As massive protests continue against his government’s policies on Hamas hostages in Gaza, Prime Minister Benjamin Netanyahu tells his cabinet that “military pressure is working.”
“It works because it acts simultaneously,” he says at the start of the weekly cabinet meeting. “On the one hand, it crushes Hamas’s military and governmental capabilities, and on the other hand, it creates the conditions for the release of our hostages.”
The security cabinet last night voted to increase pressure on Hamas, says the premier.
Turning to three Hamas claims against Israel’s negotiating posture, Netanyahu says Israel is continuing to negotiate, but that it is being done “under fire,” which he says makes it effective. “We see that there are suddenly cracks,” he says, though Hamas has yet to agree to Israel’s demands for a new extended ceasefire.
Israel is also willing to talk about “the final stage” of a hostage release-ceasefire deal with Hamas, insists Netanyahu.
“We are ready,” Netanyahu says. “Hamas will lay down its weapons. Its leaders will be allowed to leave. We will ensure general security in the Gaza Strip and enable the implementation of the Trump plan, the voluntary immigration plan.”
Israel “is ready to discuss it at any time,” he says.
The third Hamas lie, according to Netanyahu, is that he doesn’t care about the hostages. “This is what Hamas puts in its propaganda films in order to create division within us,” he argues.
He says that Israel is “committed to bringing back the hostages,” and claims that the combination of military and diplomatic pressure is the only thing that has worked, and “not all the empty claims and slogans that I hear in the [television] studios from the experts.”
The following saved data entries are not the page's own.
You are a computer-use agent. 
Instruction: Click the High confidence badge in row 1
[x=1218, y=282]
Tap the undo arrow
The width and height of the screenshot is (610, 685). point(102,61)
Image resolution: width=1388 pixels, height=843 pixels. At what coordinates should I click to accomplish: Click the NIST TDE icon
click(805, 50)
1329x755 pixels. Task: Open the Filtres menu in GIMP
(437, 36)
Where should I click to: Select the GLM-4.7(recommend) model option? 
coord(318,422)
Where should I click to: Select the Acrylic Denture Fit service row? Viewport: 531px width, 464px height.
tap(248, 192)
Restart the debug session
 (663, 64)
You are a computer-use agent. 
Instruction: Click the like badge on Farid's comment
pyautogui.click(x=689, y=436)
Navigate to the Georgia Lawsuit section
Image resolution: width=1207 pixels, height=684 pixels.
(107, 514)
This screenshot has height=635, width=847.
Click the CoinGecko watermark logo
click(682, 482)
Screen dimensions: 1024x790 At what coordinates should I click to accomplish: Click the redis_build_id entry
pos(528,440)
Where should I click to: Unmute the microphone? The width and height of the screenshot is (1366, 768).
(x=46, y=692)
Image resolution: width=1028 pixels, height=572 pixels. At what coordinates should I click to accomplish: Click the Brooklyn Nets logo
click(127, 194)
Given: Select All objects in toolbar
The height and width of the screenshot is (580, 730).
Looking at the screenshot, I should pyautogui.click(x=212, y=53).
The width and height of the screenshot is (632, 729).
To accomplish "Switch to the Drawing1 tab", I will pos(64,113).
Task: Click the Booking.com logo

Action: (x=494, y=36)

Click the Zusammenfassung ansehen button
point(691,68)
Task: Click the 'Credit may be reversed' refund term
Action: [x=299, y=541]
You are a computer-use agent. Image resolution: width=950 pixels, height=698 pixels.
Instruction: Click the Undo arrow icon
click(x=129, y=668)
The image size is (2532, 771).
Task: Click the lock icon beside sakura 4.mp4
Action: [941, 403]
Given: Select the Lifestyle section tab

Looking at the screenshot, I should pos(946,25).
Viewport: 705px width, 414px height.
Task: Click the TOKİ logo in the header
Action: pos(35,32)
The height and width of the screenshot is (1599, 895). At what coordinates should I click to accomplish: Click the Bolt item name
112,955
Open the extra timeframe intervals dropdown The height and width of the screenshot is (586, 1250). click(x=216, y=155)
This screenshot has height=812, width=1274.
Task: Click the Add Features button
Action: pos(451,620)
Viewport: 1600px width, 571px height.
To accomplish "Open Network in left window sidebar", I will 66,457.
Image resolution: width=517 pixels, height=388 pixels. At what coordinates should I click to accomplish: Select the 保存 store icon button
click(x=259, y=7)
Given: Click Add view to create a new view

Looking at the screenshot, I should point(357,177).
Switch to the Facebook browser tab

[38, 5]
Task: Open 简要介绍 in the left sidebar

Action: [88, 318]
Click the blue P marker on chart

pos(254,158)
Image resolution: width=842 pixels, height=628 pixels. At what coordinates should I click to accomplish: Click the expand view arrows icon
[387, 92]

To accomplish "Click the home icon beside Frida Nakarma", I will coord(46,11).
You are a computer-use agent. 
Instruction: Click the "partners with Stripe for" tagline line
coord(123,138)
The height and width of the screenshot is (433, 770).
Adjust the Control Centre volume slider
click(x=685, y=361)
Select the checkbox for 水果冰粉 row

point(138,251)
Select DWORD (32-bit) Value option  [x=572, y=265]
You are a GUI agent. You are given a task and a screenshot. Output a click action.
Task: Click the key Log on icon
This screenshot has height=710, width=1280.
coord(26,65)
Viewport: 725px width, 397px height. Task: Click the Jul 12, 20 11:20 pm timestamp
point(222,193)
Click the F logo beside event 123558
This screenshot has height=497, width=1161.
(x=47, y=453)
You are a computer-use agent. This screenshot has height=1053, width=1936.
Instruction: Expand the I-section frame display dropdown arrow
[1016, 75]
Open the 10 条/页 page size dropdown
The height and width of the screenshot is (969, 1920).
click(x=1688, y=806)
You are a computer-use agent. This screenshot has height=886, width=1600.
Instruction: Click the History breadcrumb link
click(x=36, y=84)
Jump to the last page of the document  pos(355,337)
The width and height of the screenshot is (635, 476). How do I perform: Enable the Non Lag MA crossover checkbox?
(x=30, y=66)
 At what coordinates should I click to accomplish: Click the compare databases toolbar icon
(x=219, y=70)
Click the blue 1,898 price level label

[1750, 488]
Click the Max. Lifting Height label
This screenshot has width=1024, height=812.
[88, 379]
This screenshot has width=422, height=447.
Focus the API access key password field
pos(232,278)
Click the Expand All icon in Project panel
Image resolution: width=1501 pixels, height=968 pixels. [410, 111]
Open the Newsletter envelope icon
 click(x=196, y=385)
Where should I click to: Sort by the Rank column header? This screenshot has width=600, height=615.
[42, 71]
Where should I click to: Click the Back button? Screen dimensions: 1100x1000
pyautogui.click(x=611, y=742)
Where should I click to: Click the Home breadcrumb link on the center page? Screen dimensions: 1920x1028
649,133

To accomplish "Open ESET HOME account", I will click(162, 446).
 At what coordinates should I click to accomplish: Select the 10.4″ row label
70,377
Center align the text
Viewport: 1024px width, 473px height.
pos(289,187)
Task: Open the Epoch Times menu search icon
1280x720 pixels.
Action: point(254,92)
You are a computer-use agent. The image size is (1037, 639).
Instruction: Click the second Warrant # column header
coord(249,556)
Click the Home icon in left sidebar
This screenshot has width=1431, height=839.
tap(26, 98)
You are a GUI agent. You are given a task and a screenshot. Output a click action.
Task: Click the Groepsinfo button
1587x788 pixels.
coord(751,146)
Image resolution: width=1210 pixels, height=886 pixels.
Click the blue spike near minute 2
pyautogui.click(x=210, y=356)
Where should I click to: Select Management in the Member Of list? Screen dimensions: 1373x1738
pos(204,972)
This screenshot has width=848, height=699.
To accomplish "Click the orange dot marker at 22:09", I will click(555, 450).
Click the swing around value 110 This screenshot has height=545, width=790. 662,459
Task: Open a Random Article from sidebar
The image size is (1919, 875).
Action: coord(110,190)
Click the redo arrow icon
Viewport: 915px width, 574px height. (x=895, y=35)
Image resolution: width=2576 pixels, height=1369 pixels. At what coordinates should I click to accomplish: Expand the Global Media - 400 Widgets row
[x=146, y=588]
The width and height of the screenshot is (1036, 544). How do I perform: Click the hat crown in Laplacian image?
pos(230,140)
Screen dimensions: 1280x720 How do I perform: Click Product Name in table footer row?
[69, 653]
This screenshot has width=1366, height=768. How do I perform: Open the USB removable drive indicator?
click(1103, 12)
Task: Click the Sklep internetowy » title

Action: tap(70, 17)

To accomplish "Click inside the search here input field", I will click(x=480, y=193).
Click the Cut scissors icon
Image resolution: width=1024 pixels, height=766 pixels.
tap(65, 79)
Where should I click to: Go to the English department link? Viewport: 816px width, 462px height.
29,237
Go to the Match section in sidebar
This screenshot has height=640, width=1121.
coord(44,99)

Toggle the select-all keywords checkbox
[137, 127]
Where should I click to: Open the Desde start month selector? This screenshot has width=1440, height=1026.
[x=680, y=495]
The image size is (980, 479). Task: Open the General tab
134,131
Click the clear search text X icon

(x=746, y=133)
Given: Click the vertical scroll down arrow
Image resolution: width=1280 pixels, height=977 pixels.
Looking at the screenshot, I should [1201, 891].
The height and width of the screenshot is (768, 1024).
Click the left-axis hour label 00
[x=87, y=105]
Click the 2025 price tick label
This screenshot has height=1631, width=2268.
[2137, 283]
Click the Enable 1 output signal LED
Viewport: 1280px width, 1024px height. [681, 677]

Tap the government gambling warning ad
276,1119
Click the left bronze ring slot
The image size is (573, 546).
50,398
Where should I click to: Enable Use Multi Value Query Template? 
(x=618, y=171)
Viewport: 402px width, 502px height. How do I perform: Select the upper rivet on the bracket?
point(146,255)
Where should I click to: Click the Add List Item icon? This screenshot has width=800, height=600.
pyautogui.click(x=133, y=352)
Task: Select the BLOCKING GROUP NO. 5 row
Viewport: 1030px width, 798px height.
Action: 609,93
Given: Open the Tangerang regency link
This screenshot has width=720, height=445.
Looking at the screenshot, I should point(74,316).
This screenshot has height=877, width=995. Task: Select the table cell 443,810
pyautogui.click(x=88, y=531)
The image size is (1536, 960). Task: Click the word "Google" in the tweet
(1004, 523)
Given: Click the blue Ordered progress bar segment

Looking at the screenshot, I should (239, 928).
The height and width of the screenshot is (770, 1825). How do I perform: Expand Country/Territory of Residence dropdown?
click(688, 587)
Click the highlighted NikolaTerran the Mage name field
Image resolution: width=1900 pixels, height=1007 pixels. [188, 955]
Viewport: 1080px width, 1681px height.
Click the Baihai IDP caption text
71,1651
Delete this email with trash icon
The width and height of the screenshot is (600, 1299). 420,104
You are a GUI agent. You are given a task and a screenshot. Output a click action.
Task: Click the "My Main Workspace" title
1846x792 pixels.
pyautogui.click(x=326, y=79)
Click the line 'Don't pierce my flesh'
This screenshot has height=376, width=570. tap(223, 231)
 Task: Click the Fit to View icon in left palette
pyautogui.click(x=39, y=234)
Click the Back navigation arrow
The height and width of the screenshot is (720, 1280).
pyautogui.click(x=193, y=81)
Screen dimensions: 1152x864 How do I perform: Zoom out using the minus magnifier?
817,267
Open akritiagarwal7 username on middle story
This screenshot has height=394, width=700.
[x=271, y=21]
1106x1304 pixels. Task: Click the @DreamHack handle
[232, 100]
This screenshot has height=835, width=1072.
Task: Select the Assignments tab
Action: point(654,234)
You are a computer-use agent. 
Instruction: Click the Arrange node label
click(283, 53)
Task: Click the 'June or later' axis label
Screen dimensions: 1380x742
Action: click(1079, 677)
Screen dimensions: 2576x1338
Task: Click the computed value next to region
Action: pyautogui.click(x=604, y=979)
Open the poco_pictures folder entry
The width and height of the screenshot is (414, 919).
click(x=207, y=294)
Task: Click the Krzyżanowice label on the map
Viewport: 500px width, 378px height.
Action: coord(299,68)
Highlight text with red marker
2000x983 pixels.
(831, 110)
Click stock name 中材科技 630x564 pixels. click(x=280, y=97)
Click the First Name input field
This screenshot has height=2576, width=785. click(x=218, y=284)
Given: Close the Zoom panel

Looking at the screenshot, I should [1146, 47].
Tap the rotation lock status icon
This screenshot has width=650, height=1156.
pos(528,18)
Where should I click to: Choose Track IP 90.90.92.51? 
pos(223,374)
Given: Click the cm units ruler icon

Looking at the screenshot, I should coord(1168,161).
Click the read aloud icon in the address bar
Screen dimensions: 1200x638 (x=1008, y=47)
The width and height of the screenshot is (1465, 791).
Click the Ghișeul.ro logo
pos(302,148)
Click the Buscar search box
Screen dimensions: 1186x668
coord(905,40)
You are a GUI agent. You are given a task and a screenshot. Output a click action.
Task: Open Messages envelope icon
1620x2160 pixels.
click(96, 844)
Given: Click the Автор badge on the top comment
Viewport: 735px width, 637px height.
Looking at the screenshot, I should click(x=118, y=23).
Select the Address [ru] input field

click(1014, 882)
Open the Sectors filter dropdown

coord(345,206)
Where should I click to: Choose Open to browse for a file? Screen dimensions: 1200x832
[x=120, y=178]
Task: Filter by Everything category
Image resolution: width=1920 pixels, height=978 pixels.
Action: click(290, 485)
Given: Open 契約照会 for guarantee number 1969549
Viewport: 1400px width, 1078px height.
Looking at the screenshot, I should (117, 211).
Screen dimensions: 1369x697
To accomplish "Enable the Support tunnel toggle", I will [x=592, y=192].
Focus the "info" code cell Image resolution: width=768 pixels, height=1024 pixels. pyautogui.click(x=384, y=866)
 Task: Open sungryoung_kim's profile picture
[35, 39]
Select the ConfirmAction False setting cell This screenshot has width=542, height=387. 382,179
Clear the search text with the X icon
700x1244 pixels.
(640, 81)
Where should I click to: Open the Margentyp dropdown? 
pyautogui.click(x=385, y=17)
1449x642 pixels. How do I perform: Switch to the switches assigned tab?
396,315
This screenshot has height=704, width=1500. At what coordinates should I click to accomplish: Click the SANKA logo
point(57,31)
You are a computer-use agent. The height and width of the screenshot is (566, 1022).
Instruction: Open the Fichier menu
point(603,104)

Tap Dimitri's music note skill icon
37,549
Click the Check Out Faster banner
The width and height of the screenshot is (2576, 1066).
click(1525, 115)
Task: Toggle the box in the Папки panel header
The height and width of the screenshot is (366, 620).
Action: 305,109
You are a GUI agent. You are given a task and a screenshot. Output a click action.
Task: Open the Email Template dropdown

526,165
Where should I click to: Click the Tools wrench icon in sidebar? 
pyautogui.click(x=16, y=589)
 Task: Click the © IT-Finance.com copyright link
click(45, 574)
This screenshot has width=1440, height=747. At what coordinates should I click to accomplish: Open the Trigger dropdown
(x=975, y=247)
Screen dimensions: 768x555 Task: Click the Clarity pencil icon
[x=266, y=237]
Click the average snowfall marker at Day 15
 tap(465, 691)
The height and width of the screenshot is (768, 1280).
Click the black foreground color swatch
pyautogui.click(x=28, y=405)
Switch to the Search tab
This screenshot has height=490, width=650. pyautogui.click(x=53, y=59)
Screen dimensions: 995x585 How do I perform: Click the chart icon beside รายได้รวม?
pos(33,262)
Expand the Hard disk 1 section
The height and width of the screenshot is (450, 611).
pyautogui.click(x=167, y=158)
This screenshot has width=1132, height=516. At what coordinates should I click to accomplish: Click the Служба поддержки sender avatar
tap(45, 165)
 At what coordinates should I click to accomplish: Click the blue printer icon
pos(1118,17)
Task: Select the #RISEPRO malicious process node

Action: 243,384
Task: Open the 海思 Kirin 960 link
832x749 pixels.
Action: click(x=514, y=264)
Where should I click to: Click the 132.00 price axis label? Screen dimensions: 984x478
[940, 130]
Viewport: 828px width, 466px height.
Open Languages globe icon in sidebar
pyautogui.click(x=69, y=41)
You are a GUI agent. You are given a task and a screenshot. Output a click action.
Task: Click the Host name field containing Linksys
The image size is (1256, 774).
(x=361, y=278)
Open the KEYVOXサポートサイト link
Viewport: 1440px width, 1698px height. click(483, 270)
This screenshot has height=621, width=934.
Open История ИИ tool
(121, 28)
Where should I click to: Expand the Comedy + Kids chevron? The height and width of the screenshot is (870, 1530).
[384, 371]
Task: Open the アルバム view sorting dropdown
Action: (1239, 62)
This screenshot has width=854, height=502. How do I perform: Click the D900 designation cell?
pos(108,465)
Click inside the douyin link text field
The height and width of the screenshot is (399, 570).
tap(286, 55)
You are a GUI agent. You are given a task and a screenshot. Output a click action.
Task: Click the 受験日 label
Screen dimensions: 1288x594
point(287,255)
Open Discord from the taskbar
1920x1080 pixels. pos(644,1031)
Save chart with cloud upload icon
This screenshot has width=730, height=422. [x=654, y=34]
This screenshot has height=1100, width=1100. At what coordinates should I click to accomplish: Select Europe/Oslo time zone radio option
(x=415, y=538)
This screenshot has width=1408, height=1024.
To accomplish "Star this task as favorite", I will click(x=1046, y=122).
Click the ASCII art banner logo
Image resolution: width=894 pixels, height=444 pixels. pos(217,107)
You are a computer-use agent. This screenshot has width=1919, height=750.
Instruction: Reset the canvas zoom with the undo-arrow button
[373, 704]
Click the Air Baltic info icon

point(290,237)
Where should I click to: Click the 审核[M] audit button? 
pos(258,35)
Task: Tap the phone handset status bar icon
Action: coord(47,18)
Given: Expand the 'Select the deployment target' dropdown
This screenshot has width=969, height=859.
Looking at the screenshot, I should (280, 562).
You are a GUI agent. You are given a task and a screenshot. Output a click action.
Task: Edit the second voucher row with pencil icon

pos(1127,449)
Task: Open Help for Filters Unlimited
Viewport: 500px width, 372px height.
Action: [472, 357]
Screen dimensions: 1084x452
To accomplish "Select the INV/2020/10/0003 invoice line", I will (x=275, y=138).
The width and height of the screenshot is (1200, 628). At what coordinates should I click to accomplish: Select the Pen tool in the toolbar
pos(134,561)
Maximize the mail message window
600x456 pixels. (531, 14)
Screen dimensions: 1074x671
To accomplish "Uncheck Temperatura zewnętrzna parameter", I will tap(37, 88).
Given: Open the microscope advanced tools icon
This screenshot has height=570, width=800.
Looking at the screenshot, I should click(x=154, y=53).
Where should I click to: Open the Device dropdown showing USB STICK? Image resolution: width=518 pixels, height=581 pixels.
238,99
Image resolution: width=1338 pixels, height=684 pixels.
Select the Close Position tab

Addressing stepped-up attacks in Lebanon, Netanyahu says that Israel “respects” Lebanon and its armed forces, “therefore we demand from them things that you demand from someone you respect.”
“Lebanon is responsible for what comes out of its territory, and it must ensure that… no attacks against Israel come out of its territory,” Netanyahu says, apparently referring to recent rocket fire.
He also thanks the US for carrying out strikes against the Iran-backed Houthis in Yemen, calling it “a big change.”
“We always value alliances,” he says. “We have an alliance with the greatest power in the world, and it stands behind us there and in other arenas without reservation, and with the full appreciation of the citizens and the government of Israel.”